Learn to analyze cyber risk in quantitative terms - take the FAIR Analysis Fundamentals training course.
What can be done by cyber risk executives to help organizations answer the “better not to know” challenge? Here are three tips that will turn those challenges into win-win situations.
1. Always present remediation plans along with top risk reports
The cybersecurity or risk team should present options for addressing cyber risks so that the business can make informed decisions on the most adequate cybersecurity responses, and create defensible rationales for justifying those decisions, in the event of legal or regulatory challenges.
2. Present the numbers as projections in ranges, not precise predictions
Business planning, including cyber risk management, should always account for uncertainty in probable outcomes, depending on the range of assumptions and the dynamic threat landscape. Express cyber risk in ranges, just as public companies make revenue projections. Be transparent about the assumptions behind the inputs for your risk scenarios. But, above all, stand by the range versus indefensible precision.
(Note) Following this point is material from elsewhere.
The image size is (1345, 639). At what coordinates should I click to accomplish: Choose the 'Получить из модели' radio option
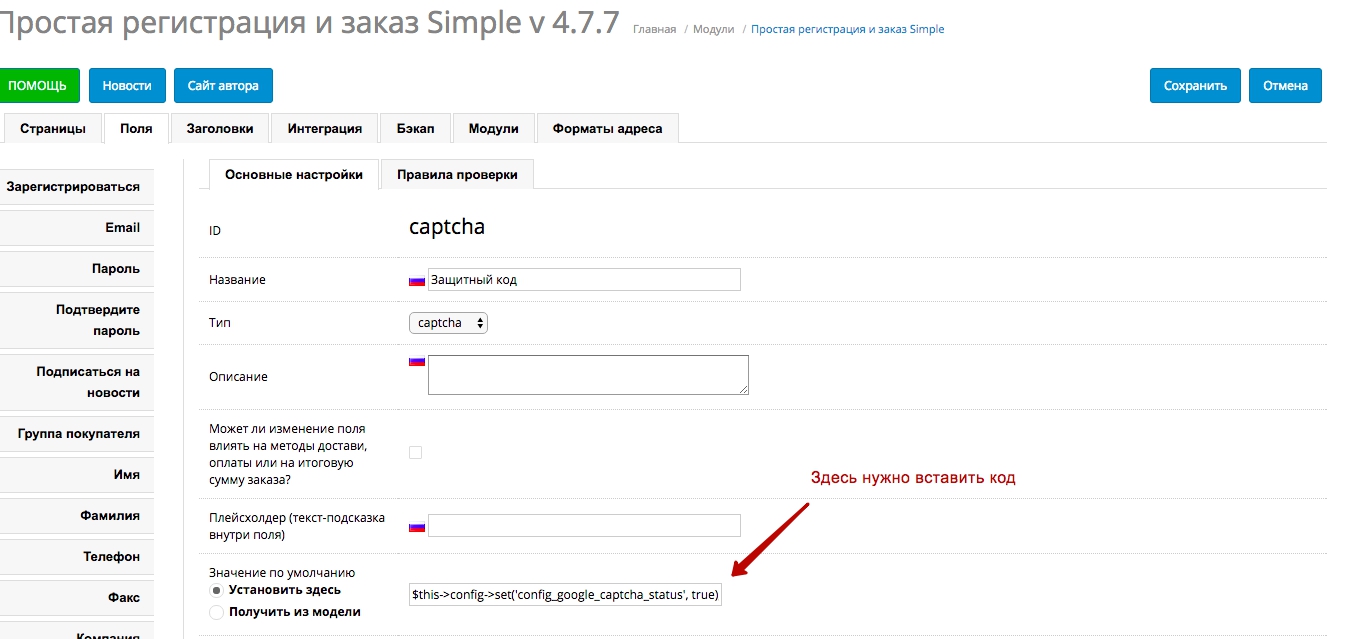click(216, 612)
3. Consider translating dollar figures into qualitative scores
If the organization is less data-driven and there is a strong sensitivity by the legal team to presenting top risk assessments in financial terms, results can be translated to less controversial, qualitative terms, without sacrificing the rigor of the underlying quantitative analysis. Qualitative representations of risk could be in High/Medium/Low terms or ordinal scales such as 1-5.
In sum, blissful ignorance on cyber risk is not a defensible stance for organizations, but this doesn’t mean that you shouldn’t be mindful of the concerns of your legal team. Put yourself in a win-win situation for all parties involved.